The Best Workouts for Weight Loss
As with all forms of exercise, the use of recovery workouts varies from person to person and is influenced by your overall program goals, current physical fitness, genetics, and the overall demand you put on your body. Therefore, you can have many different types of recovery workouts, depending on the situation. I previously stated that recovery workouts can also be regularly scheduled into your workout plan, but explaining that would involve discussing all the specifics in an entire workout plan, so for now I will focus on explaining how to add recovery workouts to your existing exercise program.
There are basically two different ways to incorporate recovery workouts into an existing program and you can use either or both ways, depending on your particular needs. The first way is simply to replace an existing workout with a recovery one. The second way is to keep all your existing workout schedule the same and add recovery workouts on top of your current routine. Each approach can be useful, but one approach will work better than the other in certain situations.

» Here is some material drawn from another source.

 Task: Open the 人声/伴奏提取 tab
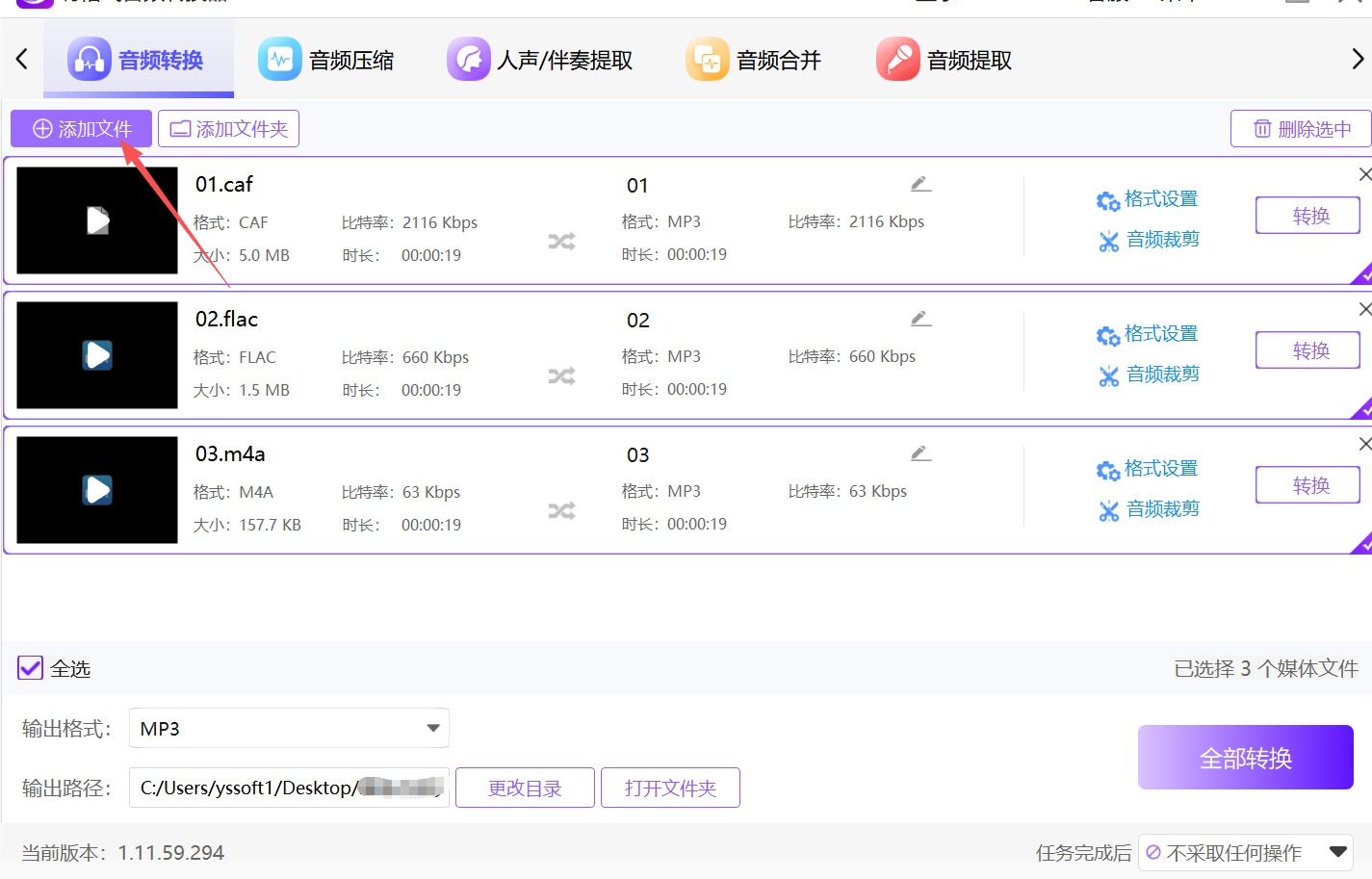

When replacing an existing workout with a recovery one, you are essentially causing a small decrease in exercise volume (total amount of work performed) and ultimately lowering the overall difficulty of your exercise routine. This can be a good thing if you do many challenging workouts in a week, especially if you find yourself getting run down or experiencing higher than normal amounts of muscle soreness and stiffness. On the other hand, if your routine is not very demanding, decreasing the overall volume and difficulty could be a bad thing, particularly if your body is not being challenged enough by your regular workouts.